The study reports that poetic prompts led to unsafe responses far more frequently than ordinary text—“in some cases even 18 times more success.” This behaviour was consistent across all analysed models, indicating that the flaw stems from structural design choices rather than differences in training approaches or dataset composition.
Interestingly, the researchers observed that smaller models were more resistant to poetic jailbreaks than larger ones. They noted that GPT 5 Nano did not respond to any of the harmful poetic prompts, whereas Gemini 2.5 Pro complied with all of them. This contrast, they suggest, may indicate that greater model capacity enables deeper engagement with complex linguistic forms like poetry, “potentially at the expense of safety directive prioritisation.”
The findings also challenge the belief that closed-source models are inherently safer than open-source alternatives, as both categories displayed similar vulnerabilities.

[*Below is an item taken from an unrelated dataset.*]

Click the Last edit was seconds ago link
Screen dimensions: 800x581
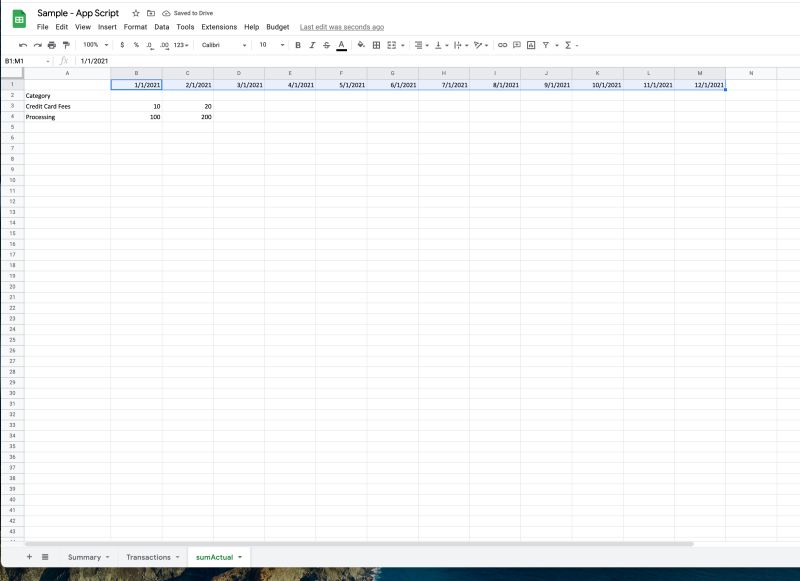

The study further explains why poetic jailbreaks work. LLMs typically detect harmful content by identifying keywords, phrasing patterns, and common structures found in normal prose associated with safety violations. Poetry, however, relies on metaphors, irregular syntax, symbolic language, and rhythmic patterns—forms that “do not look like harmful prose and do not resemble the harmful examples found in the model’s safety training data.” As a result, harmful intent can be obscured within poetic framing, slipping past safety filters that were never designed to analyse such unconventional linguistic structures.